Because we are involved in operations where lives are at stake, each member must be able to fully appreciate the significance of their position. Not all community members are comfortable in situations and conditions that exist in Search and Rescue (SAR). Each member must apply and become a registered member of the Skagit County Department of Emergency Management and carry a State of Washington Emergency Worker Identification Card. A background check is required. Do not assume that minor issues will disqualify you. However, certain criminal convictions are disqualifying
As volunteers, we buy a vast majority of our equipment ourselves. SAR K9 equipment can be expensive. Not only do we need to have all the personal safety and clothing items most other SAR units have but we need to equip our dogs.
The expense of a dog, in and of itself, can be significant.

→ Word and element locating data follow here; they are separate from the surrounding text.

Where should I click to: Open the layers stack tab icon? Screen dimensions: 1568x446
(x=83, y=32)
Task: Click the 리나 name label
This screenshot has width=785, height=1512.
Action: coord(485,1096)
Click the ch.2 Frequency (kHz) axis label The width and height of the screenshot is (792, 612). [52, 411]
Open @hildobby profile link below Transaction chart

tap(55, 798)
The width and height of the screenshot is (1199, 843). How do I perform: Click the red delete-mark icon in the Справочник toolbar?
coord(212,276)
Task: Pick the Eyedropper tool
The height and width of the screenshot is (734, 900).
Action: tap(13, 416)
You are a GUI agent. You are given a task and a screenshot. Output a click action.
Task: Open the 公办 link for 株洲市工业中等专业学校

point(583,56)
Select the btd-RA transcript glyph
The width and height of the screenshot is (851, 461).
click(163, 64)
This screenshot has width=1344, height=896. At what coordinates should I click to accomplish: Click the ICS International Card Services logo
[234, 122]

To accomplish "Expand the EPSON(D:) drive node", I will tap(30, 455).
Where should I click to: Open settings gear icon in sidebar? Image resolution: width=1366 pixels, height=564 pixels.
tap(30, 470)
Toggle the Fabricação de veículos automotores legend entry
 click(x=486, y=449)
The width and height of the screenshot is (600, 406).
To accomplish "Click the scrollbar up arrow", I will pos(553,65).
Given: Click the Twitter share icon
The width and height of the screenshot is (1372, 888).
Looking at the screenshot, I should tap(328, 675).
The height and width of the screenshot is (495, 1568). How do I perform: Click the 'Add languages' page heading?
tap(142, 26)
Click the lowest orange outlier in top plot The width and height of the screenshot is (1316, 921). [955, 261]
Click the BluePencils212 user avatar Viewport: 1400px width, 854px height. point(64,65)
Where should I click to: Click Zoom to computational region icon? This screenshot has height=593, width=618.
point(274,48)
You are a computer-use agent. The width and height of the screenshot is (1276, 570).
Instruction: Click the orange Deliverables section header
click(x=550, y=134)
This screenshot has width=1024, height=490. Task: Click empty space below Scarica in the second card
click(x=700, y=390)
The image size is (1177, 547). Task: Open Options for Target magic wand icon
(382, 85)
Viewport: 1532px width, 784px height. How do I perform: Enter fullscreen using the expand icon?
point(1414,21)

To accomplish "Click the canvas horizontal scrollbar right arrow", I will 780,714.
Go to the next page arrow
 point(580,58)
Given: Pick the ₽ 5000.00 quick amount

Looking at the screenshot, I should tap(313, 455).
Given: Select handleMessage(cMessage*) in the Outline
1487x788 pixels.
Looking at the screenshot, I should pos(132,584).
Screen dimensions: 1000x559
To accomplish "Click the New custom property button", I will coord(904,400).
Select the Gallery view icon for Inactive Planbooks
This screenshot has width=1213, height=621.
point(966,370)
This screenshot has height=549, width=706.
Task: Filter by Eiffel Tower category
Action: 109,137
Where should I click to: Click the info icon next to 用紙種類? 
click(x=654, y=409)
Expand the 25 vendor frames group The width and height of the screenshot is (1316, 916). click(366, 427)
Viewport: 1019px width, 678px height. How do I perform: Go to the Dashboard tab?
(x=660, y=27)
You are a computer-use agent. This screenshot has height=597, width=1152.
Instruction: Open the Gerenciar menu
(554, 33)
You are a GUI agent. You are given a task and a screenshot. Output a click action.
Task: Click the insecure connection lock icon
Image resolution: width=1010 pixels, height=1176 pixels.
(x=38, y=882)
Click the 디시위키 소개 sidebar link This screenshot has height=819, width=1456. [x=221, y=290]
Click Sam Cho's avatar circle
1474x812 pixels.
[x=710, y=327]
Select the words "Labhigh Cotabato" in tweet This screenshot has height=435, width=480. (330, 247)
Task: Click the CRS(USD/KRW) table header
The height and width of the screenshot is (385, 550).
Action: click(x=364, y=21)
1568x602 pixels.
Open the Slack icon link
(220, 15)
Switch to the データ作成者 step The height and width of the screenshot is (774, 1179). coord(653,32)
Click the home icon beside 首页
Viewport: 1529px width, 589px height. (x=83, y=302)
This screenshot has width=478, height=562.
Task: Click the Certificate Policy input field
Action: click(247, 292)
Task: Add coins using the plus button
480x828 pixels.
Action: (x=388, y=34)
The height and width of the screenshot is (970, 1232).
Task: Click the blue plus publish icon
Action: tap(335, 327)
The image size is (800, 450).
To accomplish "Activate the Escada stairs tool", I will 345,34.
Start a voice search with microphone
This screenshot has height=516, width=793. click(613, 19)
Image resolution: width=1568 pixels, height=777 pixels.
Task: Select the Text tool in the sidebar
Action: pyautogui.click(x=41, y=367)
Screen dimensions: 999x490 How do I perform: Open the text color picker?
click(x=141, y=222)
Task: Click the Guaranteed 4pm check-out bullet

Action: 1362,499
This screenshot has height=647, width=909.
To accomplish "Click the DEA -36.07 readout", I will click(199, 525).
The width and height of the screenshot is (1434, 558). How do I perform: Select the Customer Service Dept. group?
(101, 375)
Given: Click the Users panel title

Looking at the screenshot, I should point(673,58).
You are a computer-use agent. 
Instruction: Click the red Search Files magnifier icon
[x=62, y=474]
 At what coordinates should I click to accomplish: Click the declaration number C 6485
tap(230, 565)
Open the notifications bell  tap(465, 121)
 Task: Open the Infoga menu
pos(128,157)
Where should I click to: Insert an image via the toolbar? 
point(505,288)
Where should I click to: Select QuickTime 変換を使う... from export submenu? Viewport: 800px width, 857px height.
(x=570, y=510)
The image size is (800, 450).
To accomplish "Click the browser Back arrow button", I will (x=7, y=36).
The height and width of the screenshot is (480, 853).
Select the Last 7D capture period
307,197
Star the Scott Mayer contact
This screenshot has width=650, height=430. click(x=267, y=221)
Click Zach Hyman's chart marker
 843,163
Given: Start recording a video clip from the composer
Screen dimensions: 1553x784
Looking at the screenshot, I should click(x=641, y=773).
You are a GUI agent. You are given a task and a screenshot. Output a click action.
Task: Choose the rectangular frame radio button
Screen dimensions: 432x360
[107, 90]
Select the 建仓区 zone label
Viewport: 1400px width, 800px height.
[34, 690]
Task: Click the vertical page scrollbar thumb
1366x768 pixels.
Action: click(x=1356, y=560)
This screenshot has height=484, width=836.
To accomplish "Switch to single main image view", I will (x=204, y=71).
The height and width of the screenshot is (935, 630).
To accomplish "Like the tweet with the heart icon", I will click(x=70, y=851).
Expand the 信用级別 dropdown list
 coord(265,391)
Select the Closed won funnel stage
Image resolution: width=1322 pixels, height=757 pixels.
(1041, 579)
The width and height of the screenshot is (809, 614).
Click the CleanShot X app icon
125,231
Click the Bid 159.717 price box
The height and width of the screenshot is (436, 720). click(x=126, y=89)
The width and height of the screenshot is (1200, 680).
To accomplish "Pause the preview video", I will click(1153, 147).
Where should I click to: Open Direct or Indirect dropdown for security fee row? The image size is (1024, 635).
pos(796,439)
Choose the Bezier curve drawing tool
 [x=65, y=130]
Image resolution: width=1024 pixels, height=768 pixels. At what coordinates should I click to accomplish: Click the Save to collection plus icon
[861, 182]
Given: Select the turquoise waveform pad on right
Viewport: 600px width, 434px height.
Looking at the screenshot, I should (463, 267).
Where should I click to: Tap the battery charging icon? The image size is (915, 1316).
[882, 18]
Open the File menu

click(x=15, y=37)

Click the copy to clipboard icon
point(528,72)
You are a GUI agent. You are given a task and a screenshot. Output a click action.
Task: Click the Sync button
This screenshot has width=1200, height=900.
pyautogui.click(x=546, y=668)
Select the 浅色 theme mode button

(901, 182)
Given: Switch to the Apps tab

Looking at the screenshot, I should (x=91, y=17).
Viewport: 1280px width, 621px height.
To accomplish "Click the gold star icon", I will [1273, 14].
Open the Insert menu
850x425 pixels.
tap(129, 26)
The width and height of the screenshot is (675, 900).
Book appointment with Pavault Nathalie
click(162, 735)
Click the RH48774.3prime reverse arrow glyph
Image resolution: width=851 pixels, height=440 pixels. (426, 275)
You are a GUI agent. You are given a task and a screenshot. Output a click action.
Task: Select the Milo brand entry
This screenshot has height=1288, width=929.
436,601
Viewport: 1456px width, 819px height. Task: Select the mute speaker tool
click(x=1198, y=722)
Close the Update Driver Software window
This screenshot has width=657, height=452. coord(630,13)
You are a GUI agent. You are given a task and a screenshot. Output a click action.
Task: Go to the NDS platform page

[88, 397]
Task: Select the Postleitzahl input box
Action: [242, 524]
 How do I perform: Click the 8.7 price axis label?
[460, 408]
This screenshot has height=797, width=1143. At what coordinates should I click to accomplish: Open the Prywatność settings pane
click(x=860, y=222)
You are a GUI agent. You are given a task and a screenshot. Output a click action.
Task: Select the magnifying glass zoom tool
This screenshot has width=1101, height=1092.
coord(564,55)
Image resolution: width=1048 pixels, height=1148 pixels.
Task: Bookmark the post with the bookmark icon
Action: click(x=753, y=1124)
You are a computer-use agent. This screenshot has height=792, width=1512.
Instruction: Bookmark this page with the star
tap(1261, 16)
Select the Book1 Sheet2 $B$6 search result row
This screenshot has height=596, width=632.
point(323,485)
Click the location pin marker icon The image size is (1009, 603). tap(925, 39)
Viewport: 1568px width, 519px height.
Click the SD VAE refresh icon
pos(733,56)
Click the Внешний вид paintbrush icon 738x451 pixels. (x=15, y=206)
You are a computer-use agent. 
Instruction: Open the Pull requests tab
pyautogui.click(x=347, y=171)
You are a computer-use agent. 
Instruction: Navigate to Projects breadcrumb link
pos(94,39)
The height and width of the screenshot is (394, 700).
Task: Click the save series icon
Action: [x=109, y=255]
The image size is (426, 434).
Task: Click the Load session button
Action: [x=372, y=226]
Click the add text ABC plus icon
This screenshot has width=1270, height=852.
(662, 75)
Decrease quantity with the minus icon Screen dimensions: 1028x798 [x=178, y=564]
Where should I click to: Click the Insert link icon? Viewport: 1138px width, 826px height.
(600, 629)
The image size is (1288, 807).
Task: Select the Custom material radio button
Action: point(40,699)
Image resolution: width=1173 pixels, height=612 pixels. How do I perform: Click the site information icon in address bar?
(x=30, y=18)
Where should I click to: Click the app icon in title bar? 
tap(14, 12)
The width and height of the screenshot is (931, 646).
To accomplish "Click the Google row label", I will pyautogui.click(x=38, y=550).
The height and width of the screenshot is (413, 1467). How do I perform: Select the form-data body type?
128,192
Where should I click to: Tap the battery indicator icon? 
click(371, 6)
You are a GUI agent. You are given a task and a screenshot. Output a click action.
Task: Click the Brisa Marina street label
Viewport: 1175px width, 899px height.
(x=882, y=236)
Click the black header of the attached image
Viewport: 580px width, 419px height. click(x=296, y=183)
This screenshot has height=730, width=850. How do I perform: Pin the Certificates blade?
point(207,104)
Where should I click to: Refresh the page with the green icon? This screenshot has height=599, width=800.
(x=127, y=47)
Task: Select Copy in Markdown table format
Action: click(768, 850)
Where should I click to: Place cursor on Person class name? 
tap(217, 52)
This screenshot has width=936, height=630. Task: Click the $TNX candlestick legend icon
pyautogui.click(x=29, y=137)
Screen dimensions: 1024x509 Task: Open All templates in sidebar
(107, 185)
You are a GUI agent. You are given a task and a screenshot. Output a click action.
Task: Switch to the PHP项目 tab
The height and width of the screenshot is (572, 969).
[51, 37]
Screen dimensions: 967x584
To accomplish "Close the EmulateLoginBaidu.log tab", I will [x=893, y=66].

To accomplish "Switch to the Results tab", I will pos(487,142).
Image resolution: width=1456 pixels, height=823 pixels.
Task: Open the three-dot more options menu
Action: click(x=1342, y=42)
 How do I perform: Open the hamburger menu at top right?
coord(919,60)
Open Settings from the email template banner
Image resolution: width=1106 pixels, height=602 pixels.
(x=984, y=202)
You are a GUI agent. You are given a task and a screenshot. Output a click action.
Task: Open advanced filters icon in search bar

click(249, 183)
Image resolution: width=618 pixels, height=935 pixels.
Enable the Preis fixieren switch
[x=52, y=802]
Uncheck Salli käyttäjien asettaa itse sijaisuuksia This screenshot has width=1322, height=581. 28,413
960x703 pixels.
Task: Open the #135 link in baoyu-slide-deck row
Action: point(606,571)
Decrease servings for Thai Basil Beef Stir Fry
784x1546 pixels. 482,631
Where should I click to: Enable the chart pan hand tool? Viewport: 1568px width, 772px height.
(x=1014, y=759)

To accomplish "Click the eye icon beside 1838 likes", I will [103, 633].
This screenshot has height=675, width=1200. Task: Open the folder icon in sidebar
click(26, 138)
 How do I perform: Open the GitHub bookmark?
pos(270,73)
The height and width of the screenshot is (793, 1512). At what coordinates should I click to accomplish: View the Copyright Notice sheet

While all of the dogs used in our unit are “part of their families,” our dogs are also working dogs and must be in top physical condition to withstand the physical demand involved in training to search. Dogs search for several hours at a time in a variety of terrain and temperatures. They must be up on all shots at all times and trips to the vet are not uncommon. Injuries can occur and can be minor or significant.
While most dogs can search, not all dogs are candidates for SAR work. We will evaluate each new dog and give feed back designed to assist in the decision whether to begin on the road to training a particular dog for our team. Contrary to some beliefs, young dogs with “no focus” or dogs with “too much energy” are likely good candidates for SAR because these dogs frequently thrive when given something fun to do and a consistent opportunity to complete fun tasks and get rewarded for their behavior. Even if your current dog does not end up being a good SAR prospect, you can still be a valued member of our team as a Technical Support member and if desired, get another dog more suited to the work. Any one interested in becoming a member must attend four (4) trainings without a dog and have their dog evaluated before starting to train a dog. This way, all prospective members can focus on how the team works and trains and learn the “ins-and-outs” of our training before turning their focus to their dogs. It is important that each handler learn and understand how training works and how the team trains before placing their dog in that environment. Thus, we take the time to work with prospective members before expecting them to join in our training group with a dog.
Our human members must also be in good physical and mental condition and available to train multiple times a month and respond to searches. SCK9SAR is not a social club and members are required to make a significant commitment. While vacation, illness and temporary family circumstances effect everyone, our members need to attend at least 50% of team training while on “active status.” Prior to becoming Certified our members must complete the Skagit County Ground SAR academy through the highest “Delta” level. The academy includes classroom training and in field training, including tough wilderness hikes and overnight exercises with the team. But it is not necessary to complete the academy before joining the K9 unit.
While SCK9SAR encourages members of other SAR teams to join, we do not have lateral acceptance of certified members. However, some prerequisites may be credited depending on a team’s status on the other team and the other team’s requirements and testing protocols. SCK9SAR is a double blind testing team and all teams must successfully complete a double blind certification test provided by SCK9SAR in order to be deployed.